Wingshun Pang is a scientific translator from French to English, who majored in translation studies at York University in Toronto, Canada. Born in Hong Kong, she moved to the Great White North before her first birthday, and later became interested in learning different languages as she searched for a sense of identity.
With her background in diverse cultures and languages, she identifies herself as “a multi-disciplinary creative who finds joy in creating various types of art, from handicrafts to dance to modeling to writing.”
She started learning Korean at age 13 when her Korean Canadian friend introduced her to K-pop. During her undergraduate studies, she was introduced to Korean translation by her classmate, leading her to join a media translation contest by the Literary Translation Institute of Korea in 2021, for which she made it into the top five finalists.

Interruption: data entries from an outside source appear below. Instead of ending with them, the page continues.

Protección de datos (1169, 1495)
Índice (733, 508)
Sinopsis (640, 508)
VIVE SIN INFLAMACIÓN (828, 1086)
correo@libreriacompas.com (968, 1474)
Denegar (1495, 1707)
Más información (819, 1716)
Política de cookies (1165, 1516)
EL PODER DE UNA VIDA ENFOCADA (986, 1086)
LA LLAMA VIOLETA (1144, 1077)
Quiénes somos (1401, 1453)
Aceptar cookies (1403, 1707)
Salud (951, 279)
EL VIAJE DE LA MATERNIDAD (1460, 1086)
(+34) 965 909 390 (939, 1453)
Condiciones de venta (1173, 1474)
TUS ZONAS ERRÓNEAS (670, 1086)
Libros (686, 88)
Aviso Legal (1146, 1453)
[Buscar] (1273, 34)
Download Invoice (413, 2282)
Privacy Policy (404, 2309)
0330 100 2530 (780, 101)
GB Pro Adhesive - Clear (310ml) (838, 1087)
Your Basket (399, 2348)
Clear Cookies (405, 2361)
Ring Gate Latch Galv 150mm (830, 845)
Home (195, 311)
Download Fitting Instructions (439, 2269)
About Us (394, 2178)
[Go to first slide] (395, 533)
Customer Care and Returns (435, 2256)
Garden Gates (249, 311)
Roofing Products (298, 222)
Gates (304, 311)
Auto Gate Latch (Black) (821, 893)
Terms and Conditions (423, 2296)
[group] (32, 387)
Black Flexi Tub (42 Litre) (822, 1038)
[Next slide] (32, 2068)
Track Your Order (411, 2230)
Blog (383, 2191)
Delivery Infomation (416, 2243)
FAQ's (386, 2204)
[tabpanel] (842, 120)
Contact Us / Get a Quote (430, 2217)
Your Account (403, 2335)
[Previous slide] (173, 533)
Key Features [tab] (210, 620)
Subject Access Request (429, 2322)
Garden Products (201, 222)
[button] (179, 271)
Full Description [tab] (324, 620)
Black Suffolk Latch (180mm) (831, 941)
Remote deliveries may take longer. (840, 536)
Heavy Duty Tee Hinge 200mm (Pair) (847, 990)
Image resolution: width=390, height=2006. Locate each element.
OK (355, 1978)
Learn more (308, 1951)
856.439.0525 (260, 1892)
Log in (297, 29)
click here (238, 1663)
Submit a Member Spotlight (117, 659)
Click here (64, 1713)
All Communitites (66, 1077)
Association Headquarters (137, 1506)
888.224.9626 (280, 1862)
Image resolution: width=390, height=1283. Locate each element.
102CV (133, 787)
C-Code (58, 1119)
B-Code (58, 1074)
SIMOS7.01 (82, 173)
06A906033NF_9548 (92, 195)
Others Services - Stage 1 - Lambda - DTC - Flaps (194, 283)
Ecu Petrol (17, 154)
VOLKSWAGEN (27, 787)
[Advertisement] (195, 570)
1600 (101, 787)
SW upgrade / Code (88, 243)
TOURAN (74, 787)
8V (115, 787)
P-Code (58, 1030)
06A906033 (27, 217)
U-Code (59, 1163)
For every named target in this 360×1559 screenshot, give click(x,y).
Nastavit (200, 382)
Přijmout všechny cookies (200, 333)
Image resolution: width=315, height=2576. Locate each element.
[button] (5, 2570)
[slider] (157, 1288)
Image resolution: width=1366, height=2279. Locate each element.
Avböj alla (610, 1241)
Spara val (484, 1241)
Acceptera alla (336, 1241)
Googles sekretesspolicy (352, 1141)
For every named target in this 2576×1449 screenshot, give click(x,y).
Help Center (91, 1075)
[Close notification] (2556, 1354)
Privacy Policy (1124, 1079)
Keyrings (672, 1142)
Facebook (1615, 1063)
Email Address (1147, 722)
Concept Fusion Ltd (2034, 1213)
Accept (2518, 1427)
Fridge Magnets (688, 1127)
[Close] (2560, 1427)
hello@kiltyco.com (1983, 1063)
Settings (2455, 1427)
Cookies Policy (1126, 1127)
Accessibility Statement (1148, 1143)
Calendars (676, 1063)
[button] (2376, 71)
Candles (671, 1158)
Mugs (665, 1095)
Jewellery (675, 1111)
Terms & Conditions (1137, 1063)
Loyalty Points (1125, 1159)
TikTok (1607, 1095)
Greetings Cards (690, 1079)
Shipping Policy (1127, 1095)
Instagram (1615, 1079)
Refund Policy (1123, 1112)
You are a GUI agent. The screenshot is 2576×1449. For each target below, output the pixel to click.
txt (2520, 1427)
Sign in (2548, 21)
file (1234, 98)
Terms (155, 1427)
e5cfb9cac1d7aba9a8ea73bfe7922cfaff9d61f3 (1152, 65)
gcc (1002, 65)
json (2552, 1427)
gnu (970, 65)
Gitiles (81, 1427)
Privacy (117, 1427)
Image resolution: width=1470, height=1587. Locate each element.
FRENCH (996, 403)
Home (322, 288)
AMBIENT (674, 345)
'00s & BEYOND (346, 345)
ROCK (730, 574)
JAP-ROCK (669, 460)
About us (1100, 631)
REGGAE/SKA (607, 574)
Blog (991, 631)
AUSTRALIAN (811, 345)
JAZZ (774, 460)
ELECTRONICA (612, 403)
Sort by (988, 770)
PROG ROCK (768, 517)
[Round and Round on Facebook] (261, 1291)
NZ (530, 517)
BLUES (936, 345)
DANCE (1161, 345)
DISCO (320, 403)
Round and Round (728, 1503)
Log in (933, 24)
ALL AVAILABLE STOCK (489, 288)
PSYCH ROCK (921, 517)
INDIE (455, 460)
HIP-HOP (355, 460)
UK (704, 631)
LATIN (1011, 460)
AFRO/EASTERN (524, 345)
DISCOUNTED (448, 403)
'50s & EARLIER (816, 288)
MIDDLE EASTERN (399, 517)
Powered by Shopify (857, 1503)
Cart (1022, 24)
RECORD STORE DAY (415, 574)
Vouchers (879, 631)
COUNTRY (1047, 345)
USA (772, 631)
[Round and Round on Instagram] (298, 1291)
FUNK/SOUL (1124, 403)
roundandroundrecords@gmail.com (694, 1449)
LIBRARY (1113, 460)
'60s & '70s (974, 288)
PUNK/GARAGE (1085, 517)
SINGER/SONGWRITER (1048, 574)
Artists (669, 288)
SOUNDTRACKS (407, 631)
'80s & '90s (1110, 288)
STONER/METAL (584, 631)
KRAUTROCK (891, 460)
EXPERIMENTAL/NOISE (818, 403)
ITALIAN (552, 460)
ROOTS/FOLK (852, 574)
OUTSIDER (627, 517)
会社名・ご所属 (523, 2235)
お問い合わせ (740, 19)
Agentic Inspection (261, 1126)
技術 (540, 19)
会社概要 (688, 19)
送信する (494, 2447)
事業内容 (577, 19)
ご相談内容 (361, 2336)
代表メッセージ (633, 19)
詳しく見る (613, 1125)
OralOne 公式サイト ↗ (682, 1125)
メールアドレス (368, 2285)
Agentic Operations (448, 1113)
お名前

This year, she enrolled in a Korean translation course at the University of British Columbia run by professor Bruce Fulton, a noted Korean literary translator who himself won The Korea Times' translation contest three times in 1985, 1987 and 1989.
Pang translated novelist Kim Cho-yeop's short story "Why Don't The Pilgrims Come Back” for this year's contest.
Having been introduced to the novelist by Fulton during the course, the sci-fi story and the work of a female author intrigued her to work on Kim's piece.
“I found the epistolary framework refreshing and was intrigued by the first lines of the story. I wanted to know why Sophie had left, what sort of village she had run away from and where she was going,” she said.
She shared that finding the right balance between accurate translations while preserving the creativity of the original texts was challenging.
“I was very concerned about over-translating and taking too much creative liberty, because I had heard about the controversy and backlash over the English translation of Han Kang's 'Vegetarian' some years ago. At the same time, I didn't want my translation to become stilted and awkward by following the Korean too closely,” she said.
“Deciding how to render the special scientific terms and terms invented by the author also proved to be an interesting challenge. I suppose that's where my experience in both conducting research as a scientific translator and thinking creatively as an artist helped.”
When asked how she defines a good translation, she answered it is about capturing the accurate sensitivity that the original text intended to deliver rather than offering a direct interpretation.
“I think that a great translation walks the razor-thin line between accurately rendering the intended meaning of the original and evoking the sensation/sense of the source text rather than a word-for-word interpretation,” she said.
“It also flows smoothly and lyrically, striving to replace the linguistic or stylistic conventions of the source language that would make the text awkward for target readers to read, with devices that are natural in the target language. Lastly, a good translation knows when and how to make explicit what is typically implicit to the audience in the source culture, and vice versa.”